Abstract and Introduction
Abstract
Background: The outcome of primary sclerosing cholangitis (PSC) has improved by liver transplantation (LT), but patients often develop malignancies. We analysed morbidity and mortality patterns to define strategies to prevent complications.
Methods: Two hundred consecutive patients diagnosed before October 2005 were studied.
Results: Malignancies developed in 40 (20%) and led to death in 28 patients (45.9% of the 61 mortalities). Cholangiocarcinoma (CCa) developed in 13 patients, and was detected shortly after the diagnosis of PSC in 31%. Colorectal carcinomas were documented in 10 and dysplastic adenomas in four patients; eight had ulcerative colitis, two Crohn's colitis, one unclassified inflammatory bowel disease (IBDu), three had no IBD. Five died of colorectal cancer. Three carcinomas and two adenomas were localized in the caecum or ascending colon, but most (n=10) in the recto-sigmoidal region. Hepatocellular carcinoma developed in three patients with advanced fibrosis/cirrhosis, and pancreatic cancer in five. LT has been carried out in 42 patients, 6.1 years (median, 0.5–25) after the diagnosis of PSC. Mortality was due to hepatic complications in 13 patients. Within 5 years of the diagnosis, deaths were because of malignancy in 12 patients and to hepatobiliary decompensation in only three, whereas 18 had been transplanted.

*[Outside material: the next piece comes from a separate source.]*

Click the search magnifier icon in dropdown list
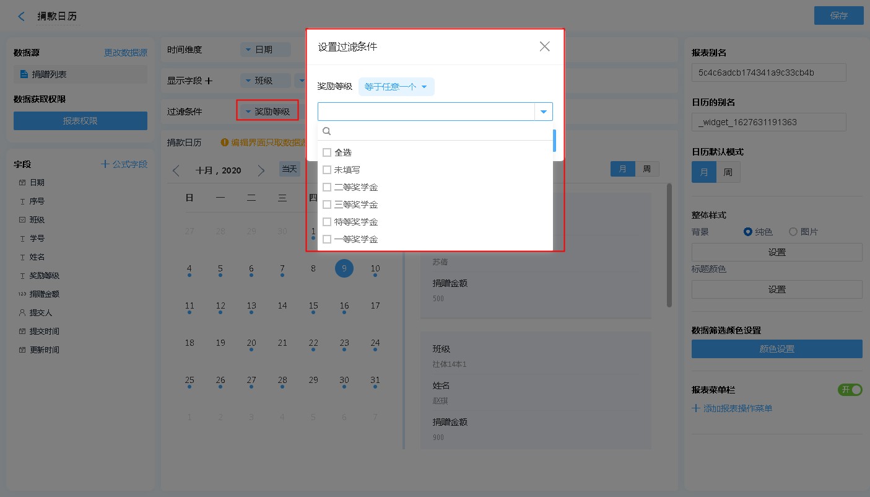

Conclusions: Since the use of transplantation, malignancies are the major cause of death. CCa has to be searched for in any new symptomatic patient. Colorectal malignancy occurs frequently. Colonoscopy at the diagnosis of PSC is obligatory and should be repeated at 1–2 years interval in the patients with IBD and every 5 years in those without IBD.
Introduction
Primary sclerosing cholangitis (PSC) is a chronic cholestatic liver disease with inflammation and progressive fibrosis of the bile ducts. It gradually leads to a biliary type of cirrhosis with portal hypertension. The exact cause of the disease remains unknown, but a genetic predisposition exists. Adequate curative treatment is presently not available. Liver transplantation (LT) has greatly altered the dismal prognosis as > 80% of patients survive 5 years after LT. This survival rate is in marked contrast with the natural history of PSC without LT, since 50% of symptomatic patients are dead within approximately 8 years, and 25% of asymptomatic patients within 7 years. The 50% survival rate in a recent study from Germany was <3 years in persistently jaundiced patients and 11–12 years in non-jaundiced PSC patients.
A large proportion (60–80%) of PSC patients has associated inflammatory bowel disease (IBD), most often ulcerative colitis (UC). It is well recognized that patients with PSC run a severe risk to develop cholangiocarcinoma (CCa), but a high incidence of other tumours such as colorectal, hepatic and pancreatic carcinomas has also been reported. We analysed the incidence and nature of malignant diseases and the pattern of mortality in a cohort of 200 consecutive PSC patients with a median follow-up of 12.4 years (CI: [10.3, 14.0]). The aim was to identify the development of malignancies with regards to morbidity and mortality in an era in which LT was available and to try to define strategies to prevent these malignant and other complications.